The config is not compatible with VDrift master. For what car is it? How did you determine that mass distribution is 50%, by hand?

I did the following test. Take XS.car. Set engine and driver mass to zero. Use 4 mass points at wheel positions 250kg each. I get 2620-2640 Newton load at each wheel, 50% mass distribution. It is also confirmed by mass center offset y of -0.06 = (1.14 - 1.26) / 2 equal to wheel median along y axis.

The suspension force arises from the car falling down at each simulation step. This compresses suspension, increases suspension force. The whole thing is stabilized by damping, else it would oscillate indefinitely.

[ghiboz]

thanks!
i've solved the problem, or better, found the cause:

Code:

//original VDrift code in game.cpp:
...
timestep(1/90.0),
...
//game.h
float TickPeriod() const {return timestep;}

// my code modified in game.cpp:
...
timestep(1/160.0),
...
//game.h
float TickPeriod() const {return 1/90.0;}

i've putted all to /160 and is ok... but why this thing? ok, is not a right thing change the 2 frequencies, but I don't know why only the load is change...

thanks again

[NaN]

This looks like a bug. But then considering the complexity of the GAME class...

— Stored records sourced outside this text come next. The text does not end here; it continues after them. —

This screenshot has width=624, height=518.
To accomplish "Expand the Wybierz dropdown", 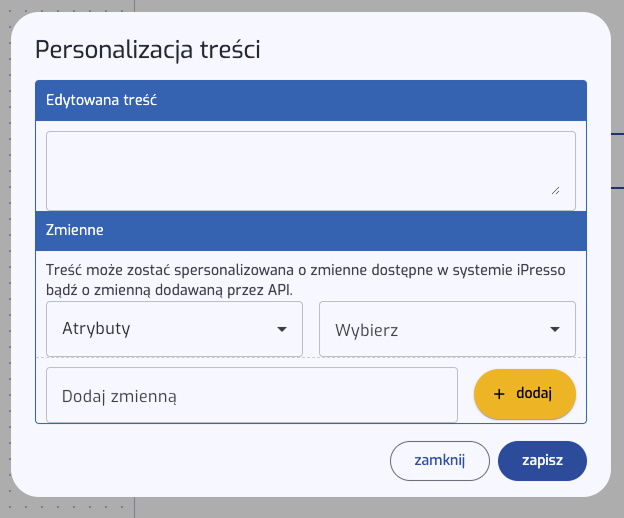I will [446, 328].
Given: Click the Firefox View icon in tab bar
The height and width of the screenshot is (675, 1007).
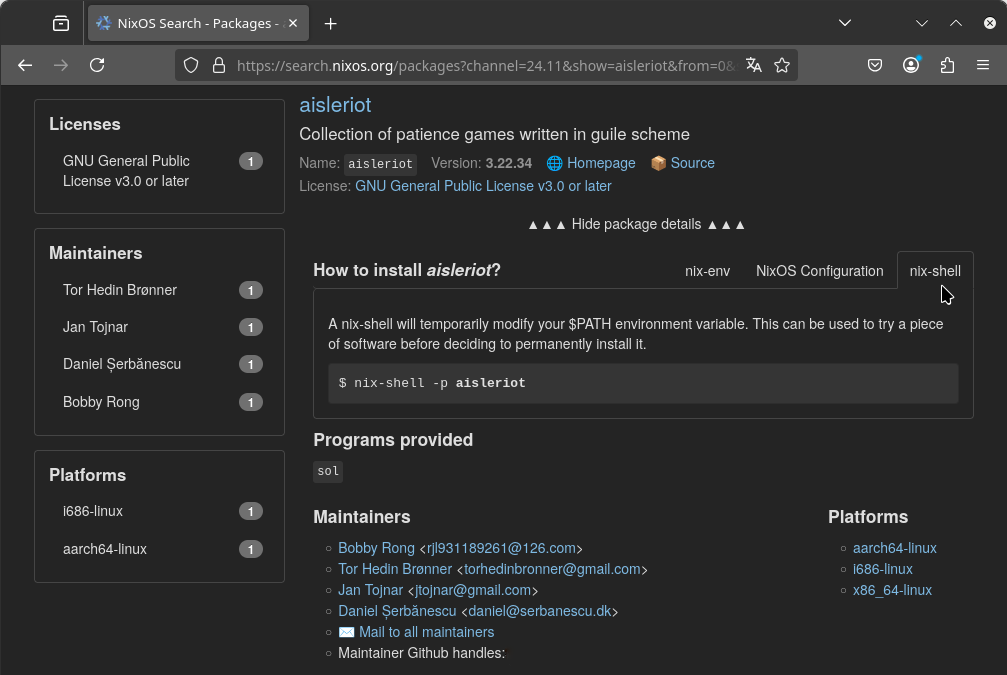Looking at the screenshot, I should coord(61,23).
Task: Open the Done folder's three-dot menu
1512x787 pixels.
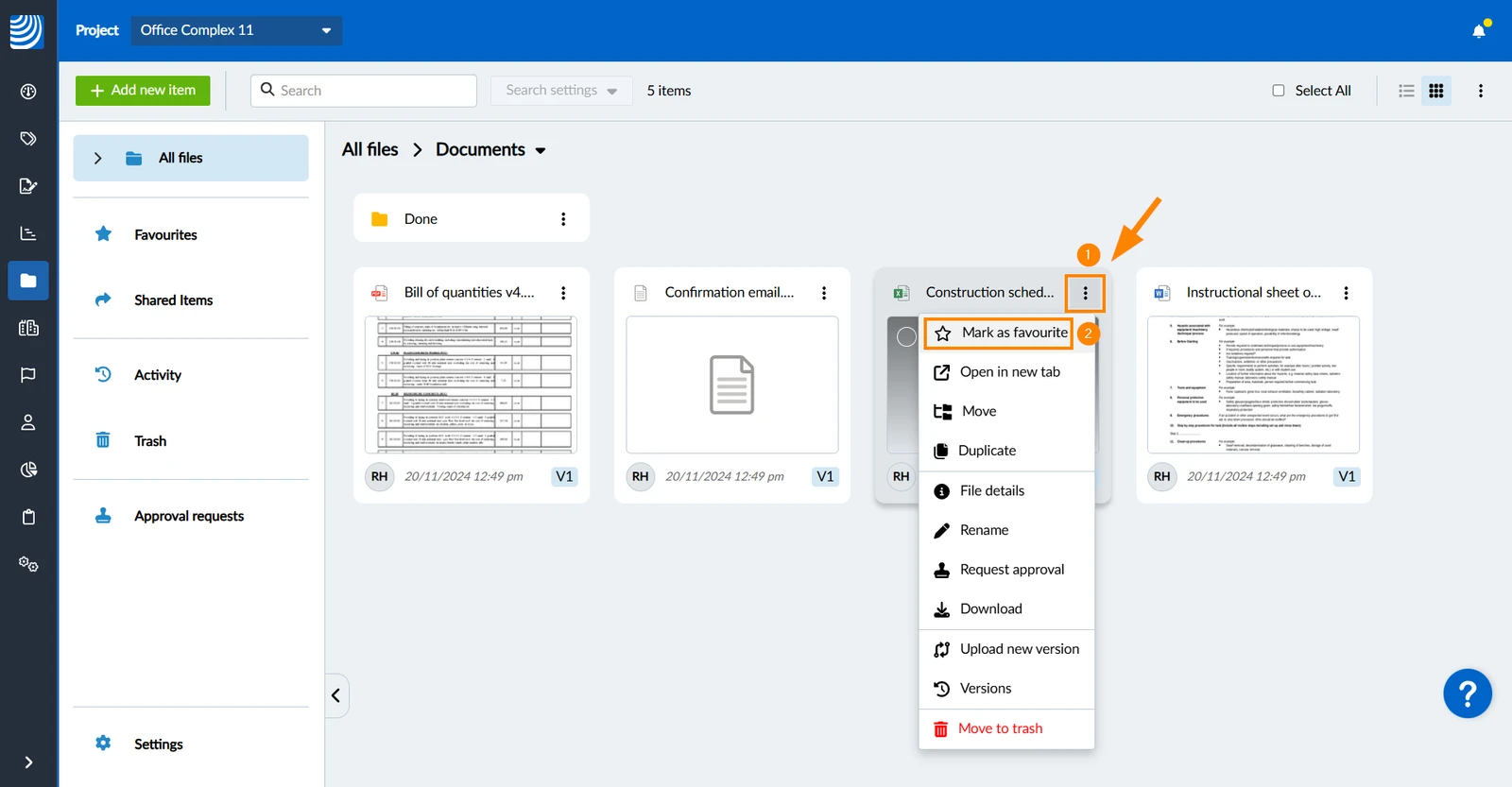Action: pyautogui.click(x=563, y=219)
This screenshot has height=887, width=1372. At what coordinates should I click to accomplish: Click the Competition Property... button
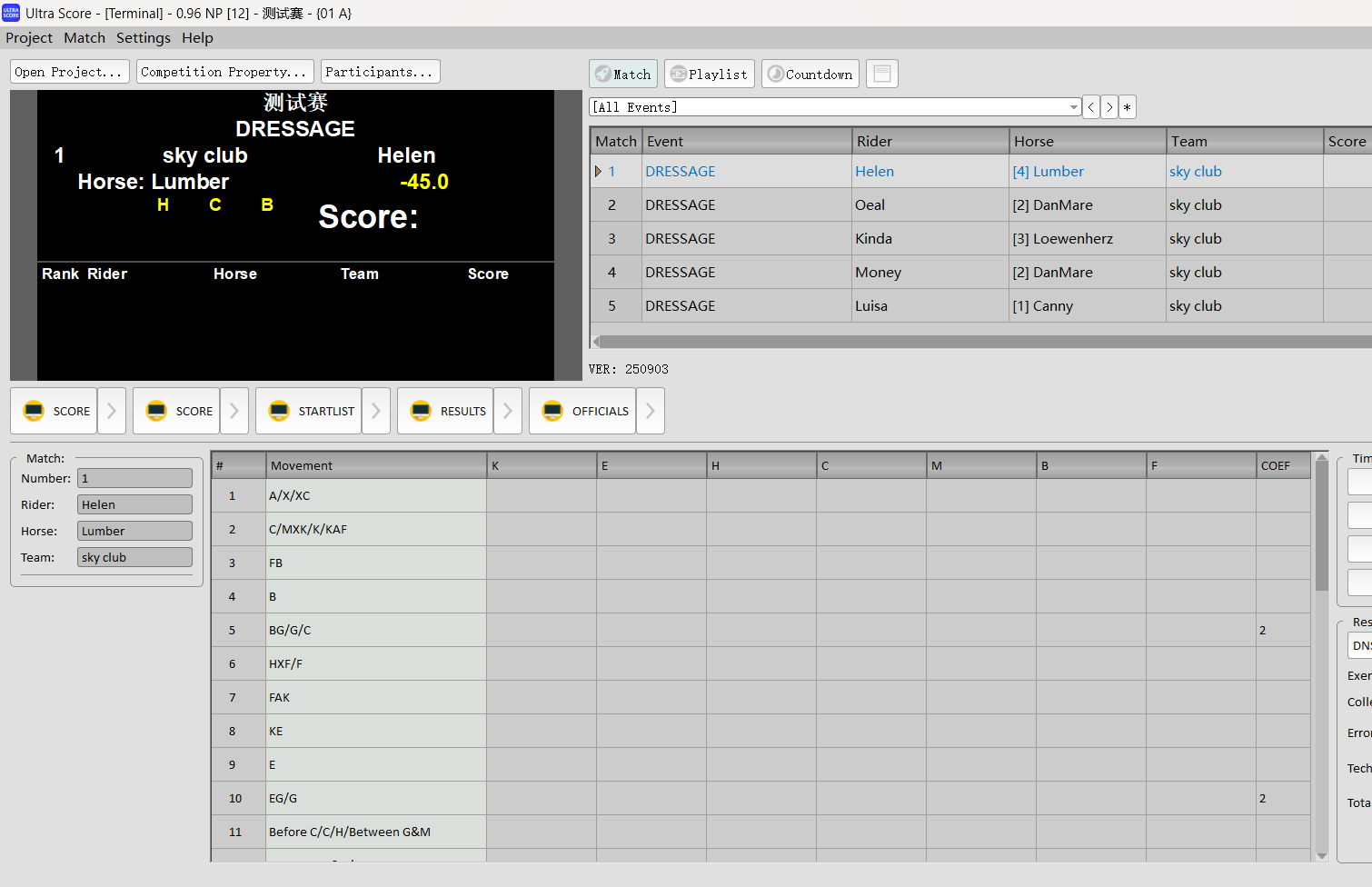coord(224,72)
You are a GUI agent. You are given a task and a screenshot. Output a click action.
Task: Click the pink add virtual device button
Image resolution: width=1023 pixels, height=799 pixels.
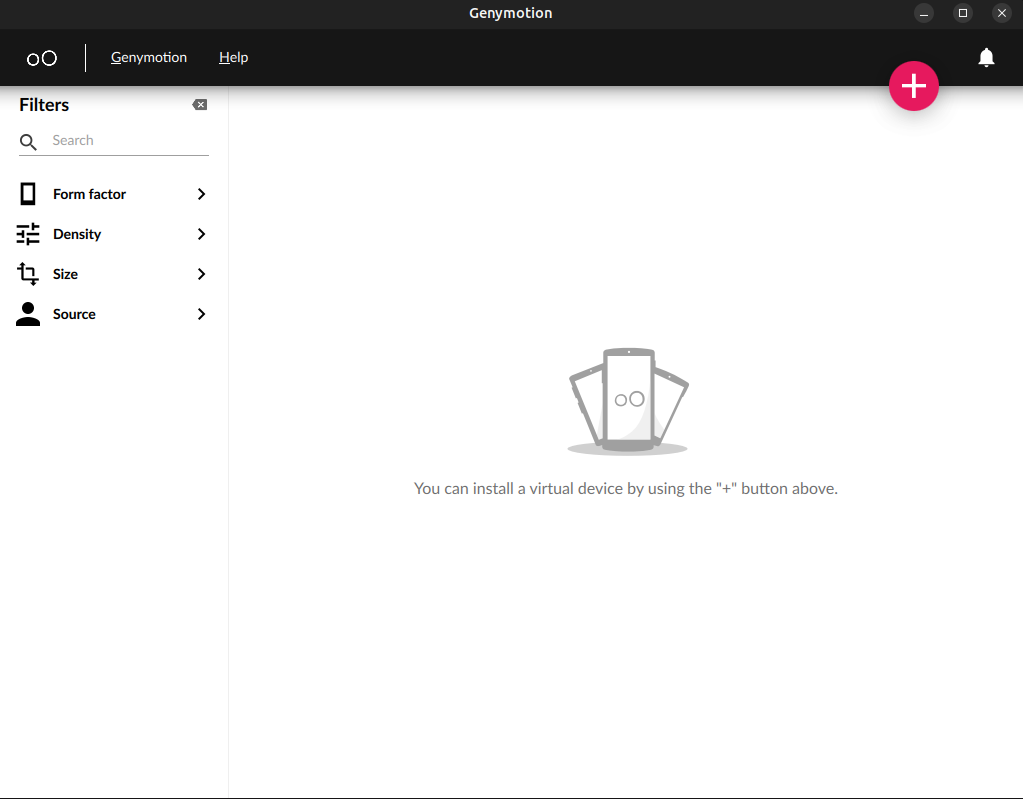coord(914,87)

We really need to refactor it into something more digestible, move functionality into separate modules, classes.

[NaN]

Duh, should have read your post more carefully. The problem you observed is most probably due to the fact that the GAME has a separate fixed time step logic. Whereas the physics engine has got its own. In your case the physics engine would be getting timesteps shorter than its fixed timestep, would drop simulation frames. It is interesting that it worked at all. Ideally one would feed the game logic as prestep, poststep callbacks to the physics sim, use one fixed step implementation.